Other aspects of cultural experiences that may differ between children – like racism, poverty, and poor education — have shown time and time again to affect outcomes for kids long-term. These environmental factors add chronic stress that definitely affect behavior, although this takes away from the “genetics only matter” argument.
But one of Harris’ simple explanations makes sense: what we do in the home matters for how kids behave IN THE HOME. They may be totally different at school, with their friends, or in the world at large. We could be executing the most flawless parenting skills at home (whatever that looks like), and our child’s inherited personality would still be more of an influence on how they interact with all these other parts of their lives.
Do Parents Matter? What Instinct Tells Us
So do we stop worrying and pour ourselves a generous glass of wine or fresh cup of coffee to finally relax about all this parenting stress?
Unlikely. Maybe we are genetically hardwired to worry about our children – it seems that would be adaptive to our survival as a species. There has to be a reason for the parenting self-help industry besides millions of us being irrationally neurotic.
As important as I believe science is to help relieve some of our emotional burden as parents, research has its limitations. Not every experience or data point can be neatly measured and broken down into a number that fits a statistical equation. It’s common sense that we are building relationships where how we speak to our children, what we say, how we support them, spend time with them, and show our love, all matters. It seems like a positive shift from the “children should be seen and not heard” parenting model, although I would also argue we may have swung too far toward children being the centers of our worlds, and there may be a more balanced middle ground.
The danger of our modern parenting culture, though, is that the worries and over-analysis can turn into a noisy traffic jam in our brains, paralyzing us and stressing us out. How we promote calm and wellness in our parenting selves comes back to balance. How? Let go of what is likely unhelpful worries (eg, your 3-year-old who doesn’t want to potty train will eventually use the toilet), to better focus our energies. Selecting the right daycare? Yes, quite important. Modeling in the home behaviors we want to teach our children? Yes, it matters. Having a day with more yelling than we want? Let that one go.

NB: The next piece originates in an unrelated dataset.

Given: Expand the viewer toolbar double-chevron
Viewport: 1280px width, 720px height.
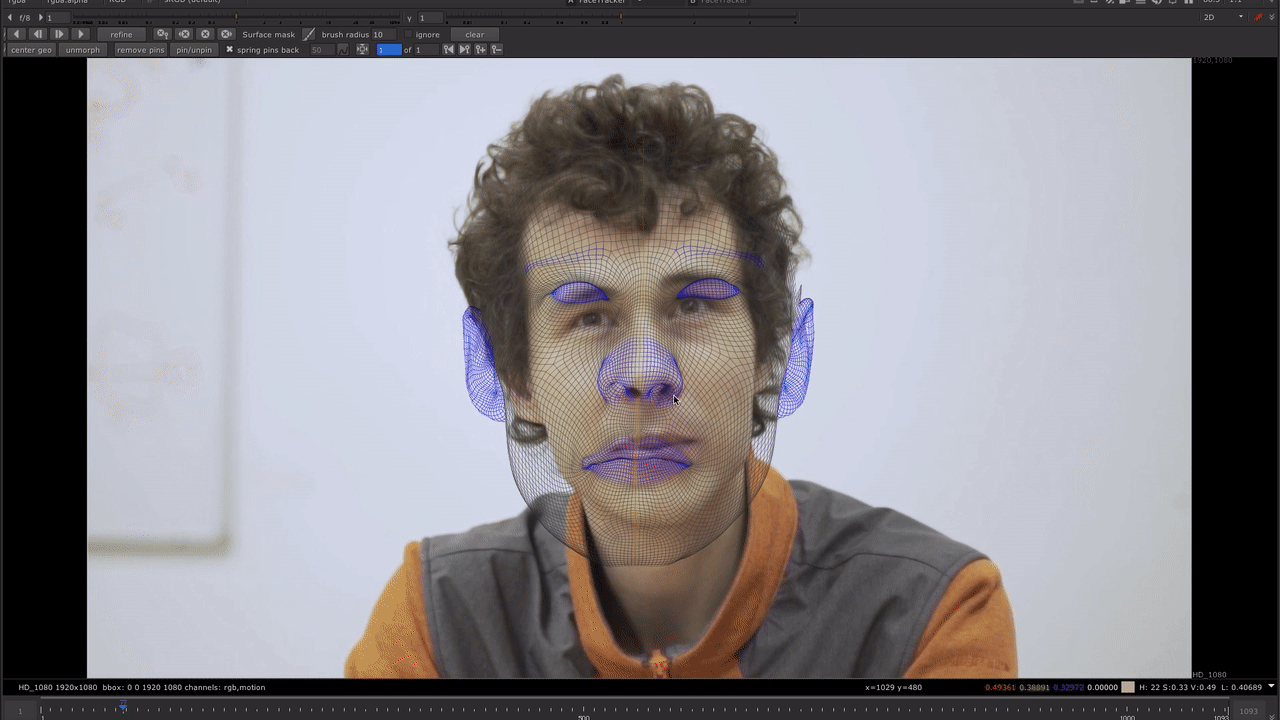Looking at the screenshot, I should pyautogui.click(x=1271, y=17).
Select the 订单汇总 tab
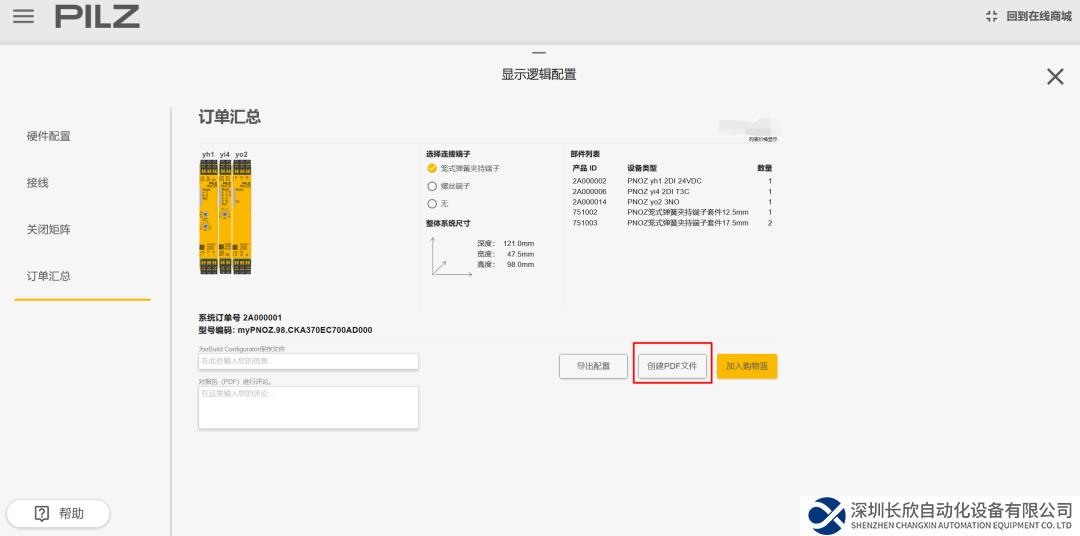Image resolution: width=1080 pixels, height=536 pixels. (x=49, y=276)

Carrying our persistent child with clear preferences rather than getting into a power struggle about it? Slipping his shoes on his feet despite him being perfectly capable of doing so because we need to get to work or home more quickly? I don’t think it matters, especially since he seems to have plenty of other indicators of high independence. But check back with me in 20 years — maybe I’ll still be putting on his shoes and carrying him around.
My Theory: Bell Curve Parenting
Since everyone gets a theory, why not me? I envision the bell curve of parenting as a visual representation that most parenting is messy and imperfect, falling under the large part of the curve representing “normal,” even as there may be wide variations. The outliers, like abuse and neglect, are where parenting matters in the worst way.
But of course we matter and are making a difference — children without parents suffer. But as long as we stay connected, make our best efforts, and show up most days, we can let go of a lot that we might be losing sleep over right now. They will be fine, or they may not be fine, but it is both because of us AND more than just us.